On 10 October 2010 23:41, Michael Neale <michael.neale(a)gmail.com> wrote:
I think you should clean room implement it (or reuse some old code of
yours
if it is safe to do so). From what I have seen of the algorithm - it
isn't
huge - and it would make sense to have it re-implemented. As an
alternative
- consider taking a look at the MVEL soundex code and rewriting that
- and
we will see if we can make it upstream.
I just re-implemented this according to the algorithm I found in
http://en.wikipedia.org/wiki/Soundex
I've also consulted a CPAN module, to learn what was intended by the
MVEL implementation, but it's undecidable (possibly due to omissions or
bugs).
I would say it is just slightly
neglected - its not well known that it lives there. Using the MVEL one
was
just opportunistic for drools.
I didn't know that it could return null, that is bad. I guess if it is
null
- that would mean that you just do a literal case insensitive
compare?
A correct implementation never returns null. An empty word might, but for
our purpose "" would be preferable.
Also - AFAIK - soundex is only for english right?
Certainly.
Is there an equivalent for other languages?
Soundex is coarse
even for English. I've found the atrocious example that
the Soundex for "Britney Spears" is the same as for
"bewährten Superzicke" (~ "proven super-b*").
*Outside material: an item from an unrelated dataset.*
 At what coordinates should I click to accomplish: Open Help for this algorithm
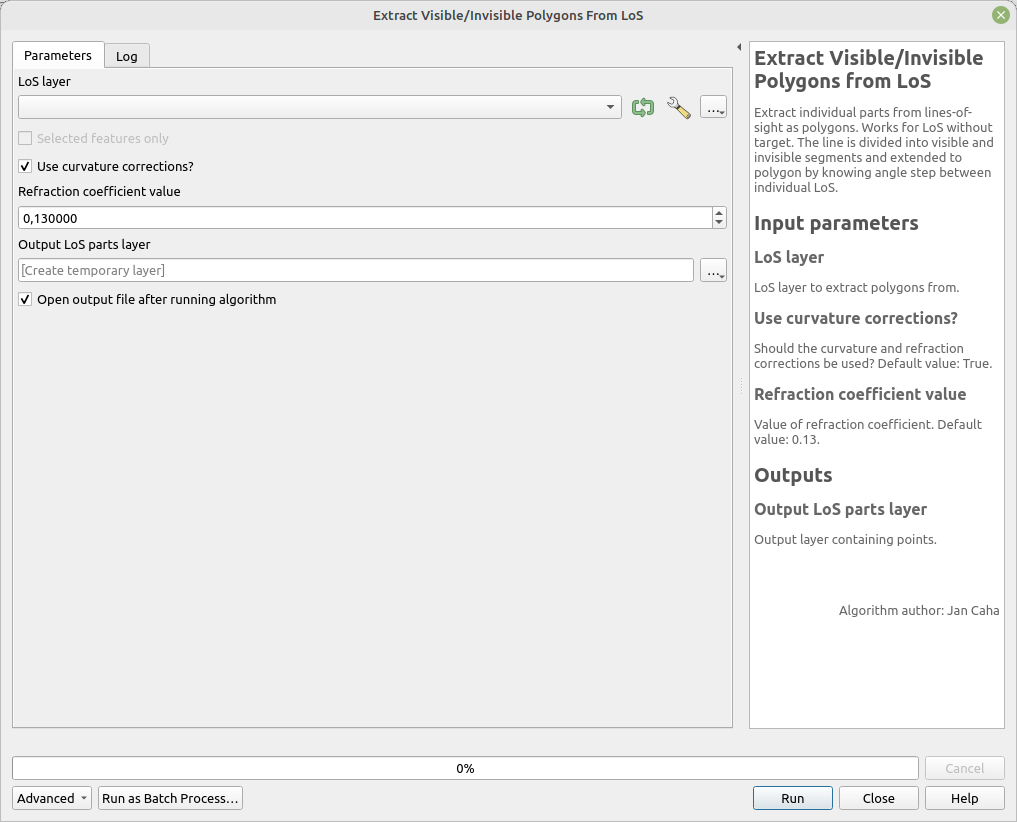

NYSIIS<http://en.wikipedia.org/wiki/New_York_State_Identification_and_...
supposed
to be better.
For German, there is an equivalent: "Kölner Phonetik". It might
make sense to provide this for an operator "soundex[de]". (All of
/M[ae][iy]e?r/ sound alike in German, and all exist as proper names.)
I have also found one link to an implementation adapted for French.
Soundex is aimed at the pronunciation of proper names. There might be some
leeway for that even in a language like Hungarian, which is pronounced
exactly
as written.
I think Drools should drop the MVEL version and go for a flexible approach,
possibly even s.th. better than Soundex/NARA for English. I'll research this
some more, and report back before I commit anything ;-)
-W
If so, perhaps having it in the drools codebase makes sense
and opens the way for people to plug in their own soundex.
On Mon, Oct 11, 2010 at 2:54 AM, Wolfgang Laun <wolfgang.laun(a)gmail.com>
wrote:
>
> The implementation of "soundslilke" is broken in more than one respect.
> The conversion of a word to a Soundex string is provided by
> org.mvel2.util.Soundex.
> (.) There are words where Soundex.soundex returns null, so that the
> calling code, in Drools, crashes with a NPE.
> (.) The algorithm implemented in Soundex is erroneous. I'm not sure which
> Soundex algorithm it is supposed to implement, but it just doesn't meet
the
> basic requirements.
>
> I have implemented, correctly, the version for the National Archives and
> Records Administration (NARA) rule set for the official implementation of
> Soundex used by the U.S. Government.
>
> Do we wait for MVEL to correct this bug, or do we just replace it with a
> correct implementation?
>
> Regards
> Wolfgang